Phrenology

Roots, The

album cover

For New Horizons in Hip-Hop, Study . . .

When the roulette wheel of life has, for unknown reasons, plopped you into the daily squabbles of deep South Philly instead of the placid leisure of the city's affluent Main Line, you can sit and moan, or you can be like water and flow around the obstacles. That's what the Roots did. They started out as a human jukebox able to fulfill any hip-hop requests, playing for change on the street. Making hip-hop supported not by turntables, but by a cohesive jazz-versed live band, the Roots developed a reputation as a powerhouse band. And through constant touring, it became the first-call hip-hop groove machine—an integral part of Jay-Z's excellent Unplugged, and an inspiration to both rappers and singers. At each step along a surprising evolutionary path, the Roots showed how hip-hop could benefit from genuine musicianship. Of the titles, Things Fall Apart, with its statement-of-devotion single "You Got Me," is the most accessible.

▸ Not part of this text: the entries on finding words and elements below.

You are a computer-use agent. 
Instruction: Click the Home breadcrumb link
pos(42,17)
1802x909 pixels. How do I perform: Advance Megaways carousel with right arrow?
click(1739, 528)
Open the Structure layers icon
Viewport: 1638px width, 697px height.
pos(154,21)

Phrenology, however, comes closest to capturing the manic totality of the Roots.

Named for the arcane science of divining personality traits based on the shape of a person's head, Phrenology is a big old raspberry to every entrenched convention about hip-hop music. Its tracks are long, with elaborate interludes (one descends into a tempoless avantgarde phantasmagoria). Textures include abject noise and distorted rock guitars. Drummer Ahmir "?uestlove" Thompson, an astute scholar of black music whose vinyl collection exceeds 50,000 titles, discreetly updates rhythms fashionable generations before—check the blinged-out Bo Diddley beat that underpins the magnificent "Water," rapper Black Thought's tale of losing a comrade to drugs.

Some grooves have very little hip-hop in them—singer Jill Scott's "Complexity" is a seafaring samba, yet the Roots never seem pulled beyond their comfort zone. Even rock detours display a serious flow, with Black Thought—one of the elite hip-hop MCs to establish street credibility without going thug—thrashing through triple-time diatribes. These pulverizing tracks should be required listening for anyone intending to rap in public: Though filled with accounts of adversity, the rapper shows no strain. He just slides right along, like water, bound for someplace better.

Genre: Hip-Hop
Released: 2002, MCA
Key Tracks: "Sacrifice," "Complexity," "Water," "The Seed 2.0."
Catalog Choice: Things Fall Apart; The Roots Come Alive.
Next Stop: Jay-Z: Unplugged
After That: Blackalicious: Blazing Arrow.